Time frame: Baseline, 2 weeks, 4 weeks, 8 weeks, 12 weeks
Positive and Negative Affect Scale Negative Affect Score (Estimated Change Per Day)
Negative affect score. Scores range from 10 to 50 with lower scores indicating lower negative affect. Lower negative affect is a better outcome. This outcome measure is reported as change in score per day estimated from mixed models.
Time frame: Baseline, 2 weeks, 4 weeks, 8 weeks, 12 weeks
Pittsburgh Sleep Quality Index (Estimated Change Per Day)
Total score. Scores range from 0 to 21, with lower scores indicating better sleep quality.
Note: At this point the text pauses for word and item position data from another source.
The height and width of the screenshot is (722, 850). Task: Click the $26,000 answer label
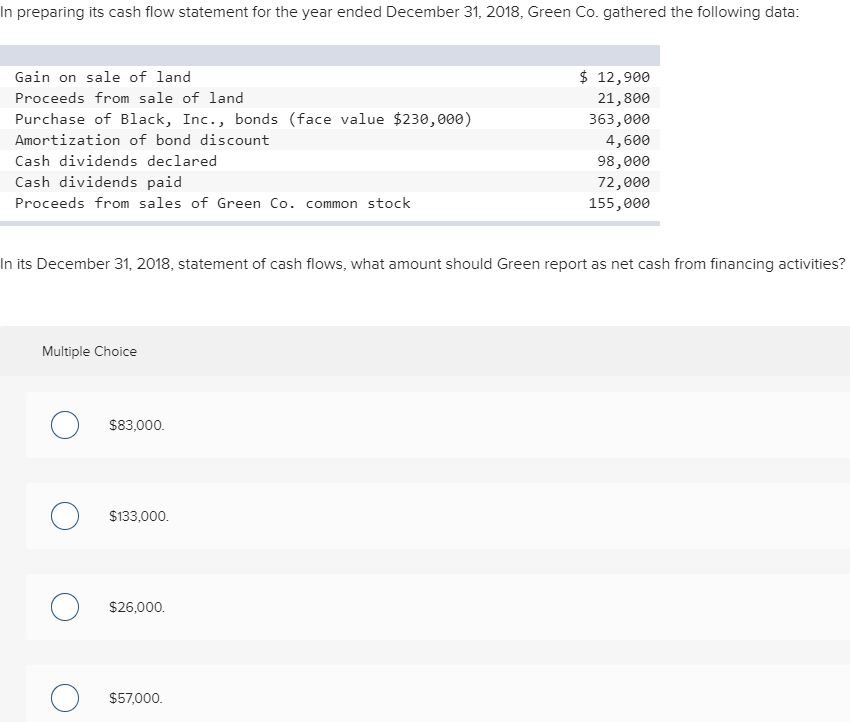(134, 606)
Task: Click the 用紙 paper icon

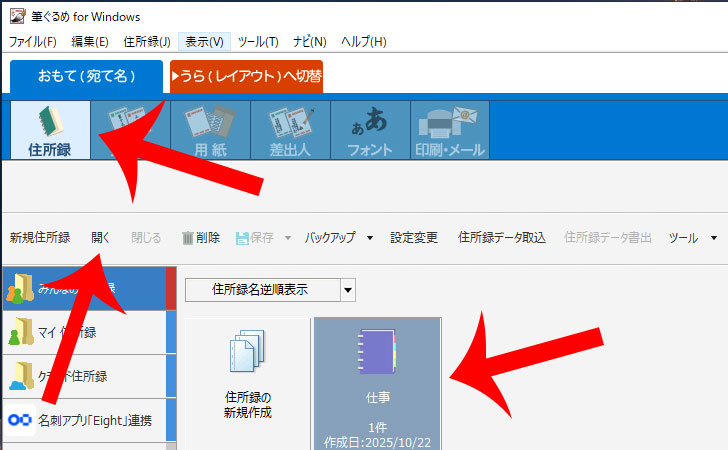Action: click(209, 130)
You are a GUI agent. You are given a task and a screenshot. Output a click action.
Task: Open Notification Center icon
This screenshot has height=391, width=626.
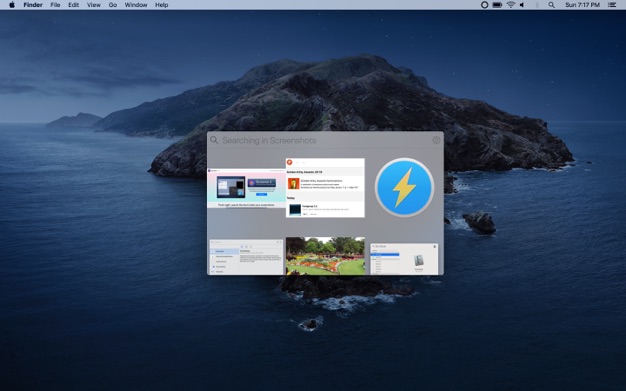click(x=612, y=5)
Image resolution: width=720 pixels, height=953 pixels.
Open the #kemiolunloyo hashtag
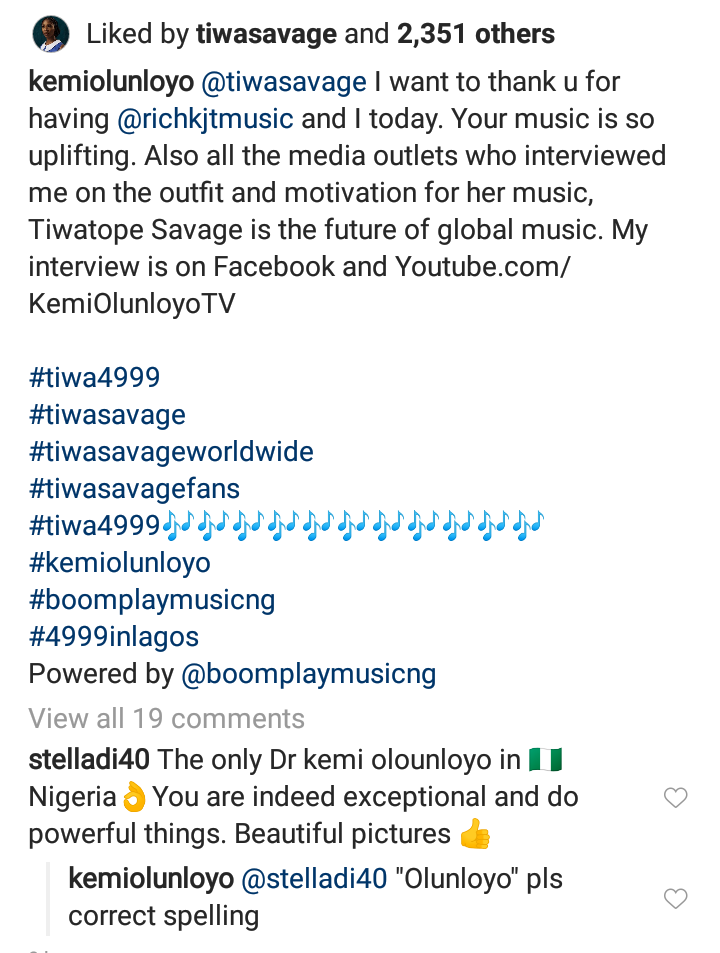pyautogui.click(x=120, y=563)
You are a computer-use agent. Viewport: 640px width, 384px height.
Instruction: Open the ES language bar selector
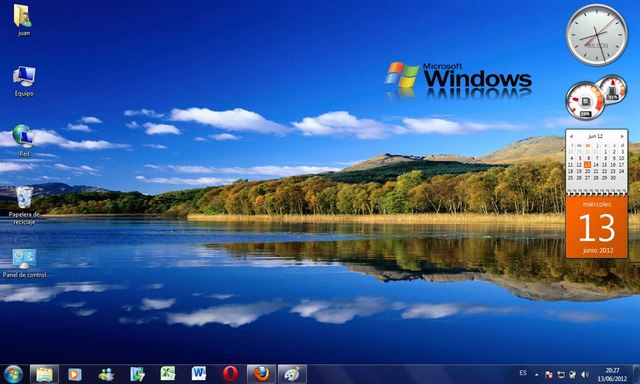tap(523, 373)
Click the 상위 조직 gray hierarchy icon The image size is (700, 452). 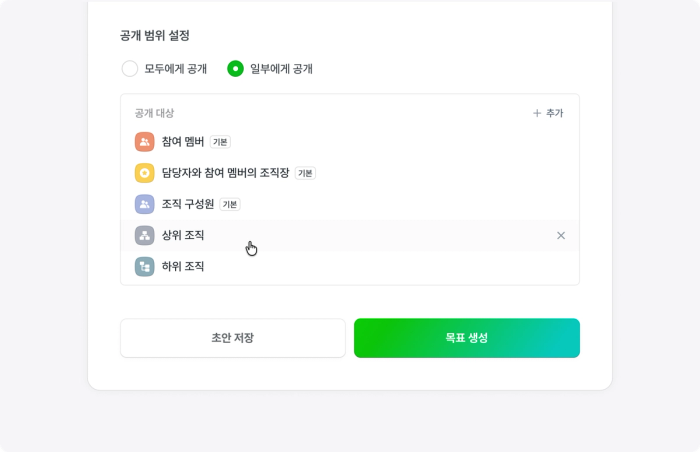(x=144, y=235)
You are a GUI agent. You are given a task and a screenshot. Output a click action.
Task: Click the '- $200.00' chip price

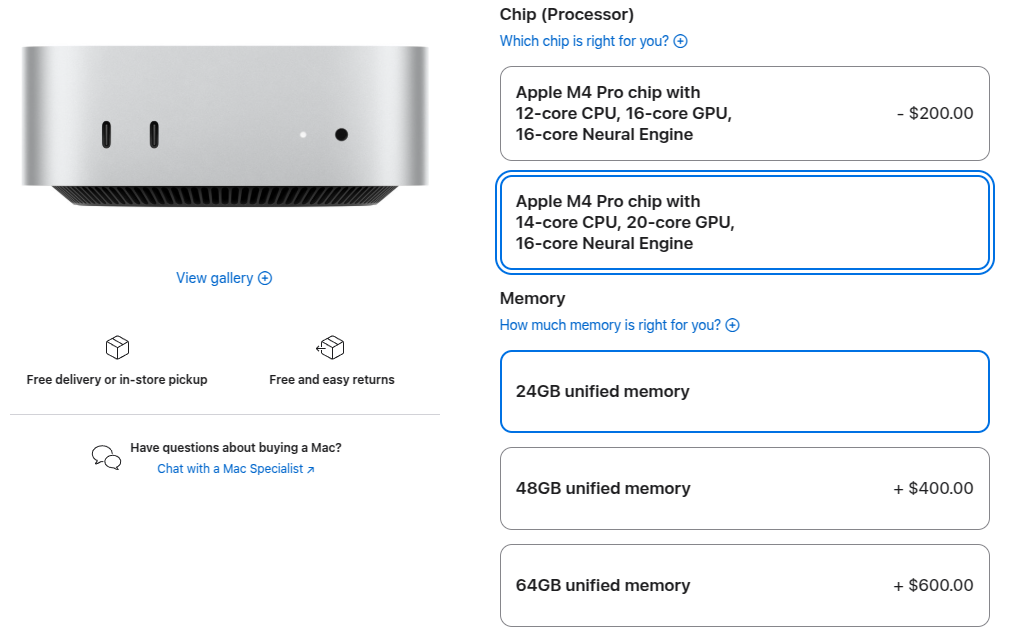[x=935, y=114]
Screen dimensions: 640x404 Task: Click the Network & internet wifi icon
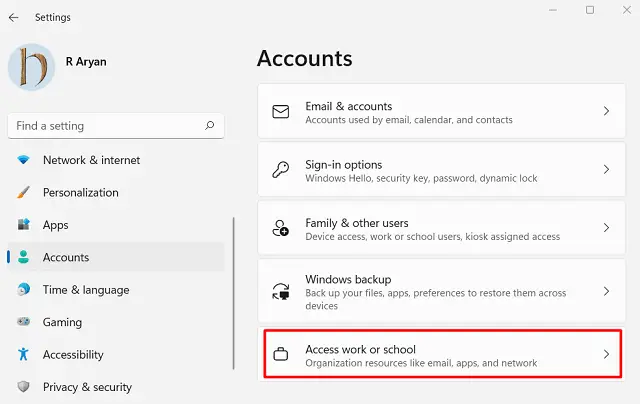tap(23, 160)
This outcome measure is reported as change in score per day estimated from mixed models.
Time frame: Baseline, 2 weeks, 4 weeks, 8 weeks, 12 weeks
Difficulties in Emotion Regulation Scale--Short Form (Estimated Change Per Day)
Total score. Scores range from 18 to 90 with higher values indicating more difficulty with emotional regulation. This outcome measure is reported as change in score per day estimated from mixed models.
Time frame: Baseline, 4 weeks
UPPS-P Impulsive Behavior Scale, 59-item Revised Version (Estimated Change Per Day)
Summary score. Scores range from 59 to 236 with higher scores indicating more impulsive behavior. This outcome measure is reported as change in score per day estimated from mixed models.